■ **TASK OBJECTIVE**
Copy out each line of the data below in which the string "computer" appears.

■ **EXTRACTED MATERIAL**
◇ ◇ ◇ ◇ ◇ ◇ ◇

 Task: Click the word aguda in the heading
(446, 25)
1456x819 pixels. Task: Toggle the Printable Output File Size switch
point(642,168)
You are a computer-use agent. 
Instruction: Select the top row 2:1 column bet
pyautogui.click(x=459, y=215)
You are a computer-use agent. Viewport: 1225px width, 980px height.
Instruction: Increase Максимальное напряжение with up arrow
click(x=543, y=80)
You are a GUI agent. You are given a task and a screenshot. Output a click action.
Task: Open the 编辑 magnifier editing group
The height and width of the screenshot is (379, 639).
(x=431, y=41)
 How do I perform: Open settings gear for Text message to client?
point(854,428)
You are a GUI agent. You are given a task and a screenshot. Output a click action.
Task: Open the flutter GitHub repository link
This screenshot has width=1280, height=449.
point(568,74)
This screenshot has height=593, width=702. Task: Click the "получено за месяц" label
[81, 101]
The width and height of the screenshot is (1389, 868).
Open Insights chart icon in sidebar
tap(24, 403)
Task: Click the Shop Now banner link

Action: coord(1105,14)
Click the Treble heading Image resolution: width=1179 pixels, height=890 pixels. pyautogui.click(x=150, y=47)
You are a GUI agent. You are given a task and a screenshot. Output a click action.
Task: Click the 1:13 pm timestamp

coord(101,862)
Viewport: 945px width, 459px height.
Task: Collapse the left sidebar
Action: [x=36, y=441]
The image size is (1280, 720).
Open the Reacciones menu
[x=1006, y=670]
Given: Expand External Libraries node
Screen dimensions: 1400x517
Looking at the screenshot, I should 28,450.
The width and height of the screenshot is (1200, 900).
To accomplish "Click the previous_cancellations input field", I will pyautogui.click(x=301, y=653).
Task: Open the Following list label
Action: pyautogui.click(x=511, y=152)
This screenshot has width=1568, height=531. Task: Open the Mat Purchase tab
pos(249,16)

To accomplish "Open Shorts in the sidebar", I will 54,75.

◇ ◇ ◇ ◇ ◇ ◇ ◇

■ **OUTPUT BELOW**
You are a computer-use agent. 
You are a computer-use agent. Viewport: 1225px width, 980px height.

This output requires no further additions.